● **PERINTAH 1**:
Tulis ulang bagian teks tentang fakta, persepsi, dan kebenaran, mulai dari "Jumat, 20 Desember" dan berakhir pada "juga bendahara paroki.", dengan mengganti "korupsi" menjadi "penyelewengan".

● **KUTIPAN DOKUMEN**:
▶

Jumat, 20 Desember 2019

ANTARA FAKTA, PERSEPSI DAN KEBENARAN


Contoh Kasus
Pastor Eko adalah mantan pastor pembantu Paroki A. Pastor Eko pernah berkata bahwa di Paroki A telah terjadi kasus korupsi. Yang mencuri uang Gereja atau yang melakukan korupsi adalah Pastor Parokinya sendiri; dan kemungkinan juga bendahara paroki.
Untuk membenarkan pernyataannya, Pastor Eko memberikan beberapa fakta. Pertama, tidak ada transparansi keuangan di paroki A. Soal keuangan hanya Pastor Paroki dan bendahara paroki saja yang tahu. Bahkan Pastor Eko dihalang-halangi untuk mengetahui keuangan. Kedua, setidaknya dua kali Pastor Eko menemukan ketidakcocokan data kolekte yang dicatat oleh petugas penghitung uang dengan yang diumumkan di gereja. Pastor Eko pernah menceritakan hal ini kepada salah seorang umat, dan umat itu menegaskan bahwa kasus ini pernah juga terjadi sebelum Pastor Eko bertugas di Paroki A. Ketiga, Pastor Paroki selalu menghindar jika diminta pertanggungjawaban keuangan. Keempat, HP Pastor Paroki selalu gonta-ganti; dan harganya mahal-mahal.

◀

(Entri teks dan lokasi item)

▶

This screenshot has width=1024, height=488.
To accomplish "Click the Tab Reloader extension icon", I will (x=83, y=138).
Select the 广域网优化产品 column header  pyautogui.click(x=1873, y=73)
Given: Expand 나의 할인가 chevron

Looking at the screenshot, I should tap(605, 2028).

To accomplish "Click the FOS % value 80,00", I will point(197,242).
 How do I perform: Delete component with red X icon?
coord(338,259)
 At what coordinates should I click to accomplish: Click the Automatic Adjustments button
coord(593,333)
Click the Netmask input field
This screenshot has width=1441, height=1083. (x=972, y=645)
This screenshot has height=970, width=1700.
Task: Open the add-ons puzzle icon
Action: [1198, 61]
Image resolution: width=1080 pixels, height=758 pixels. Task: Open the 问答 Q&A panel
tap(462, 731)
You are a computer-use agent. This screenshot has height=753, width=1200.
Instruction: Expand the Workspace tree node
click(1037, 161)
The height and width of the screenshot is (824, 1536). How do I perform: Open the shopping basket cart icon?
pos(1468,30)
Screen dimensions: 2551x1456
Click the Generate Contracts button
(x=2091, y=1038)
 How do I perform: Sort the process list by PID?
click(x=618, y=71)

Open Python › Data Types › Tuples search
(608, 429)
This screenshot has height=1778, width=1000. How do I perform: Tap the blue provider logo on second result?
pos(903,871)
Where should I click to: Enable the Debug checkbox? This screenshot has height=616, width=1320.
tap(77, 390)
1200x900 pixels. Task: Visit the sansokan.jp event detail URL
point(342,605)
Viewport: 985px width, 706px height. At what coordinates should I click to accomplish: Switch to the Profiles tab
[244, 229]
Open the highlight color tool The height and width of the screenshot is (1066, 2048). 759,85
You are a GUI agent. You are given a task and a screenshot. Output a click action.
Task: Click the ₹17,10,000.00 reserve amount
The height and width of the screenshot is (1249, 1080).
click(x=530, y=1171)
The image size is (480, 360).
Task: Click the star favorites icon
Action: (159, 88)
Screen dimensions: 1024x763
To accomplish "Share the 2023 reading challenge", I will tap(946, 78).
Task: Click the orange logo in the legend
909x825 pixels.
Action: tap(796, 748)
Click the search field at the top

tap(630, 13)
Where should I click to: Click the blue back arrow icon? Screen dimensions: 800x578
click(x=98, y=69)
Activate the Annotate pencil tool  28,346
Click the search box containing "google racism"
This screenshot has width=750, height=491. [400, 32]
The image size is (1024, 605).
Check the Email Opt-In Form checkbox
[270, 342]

◀

● **PERINTAH 2**:
Sajikan baris-baris catatan sebagai daftar bernomor tanpa baris kosong, mulai dari baris yang memuat "Click the search field at the top" dan berakhir pada baris terakhir catatan.

● **HASIL LATIHAN 1**:
Jumat, 20 Desember 2019

ANTARA FAKTA, PERSEPSI DAN KEBENARAN


Contoh Kasus
Pastor Eko adalah mantan pastor pembantu Paroki A. Pastor Eko pernah berkata bahwa di Paroki A telah terjadi kasus penyelewengan. Yang mencuri uang Gereja atau yang melakukan penyelewengan adalah Pastor Parokinya sendiri; dan kemungkinan juga bendahara paroki.

● **HASIL LATIHAN 2**:
1. Click the search field at the top
2. tap(630, 13)
3. Where should I click to: Click the blue back arrow icon? Screen dimensions: 800x578
4. click(x=98, y=69)
5. Activate the Annotate pencil tool  28,346
6. Click the search box containing "google racism"
7. This screenshot has width=750, height=491. [400, 32]
8. The image size is (1024, 605).
9. Check the Email Opt-In Form checkbox
10. [270, 342]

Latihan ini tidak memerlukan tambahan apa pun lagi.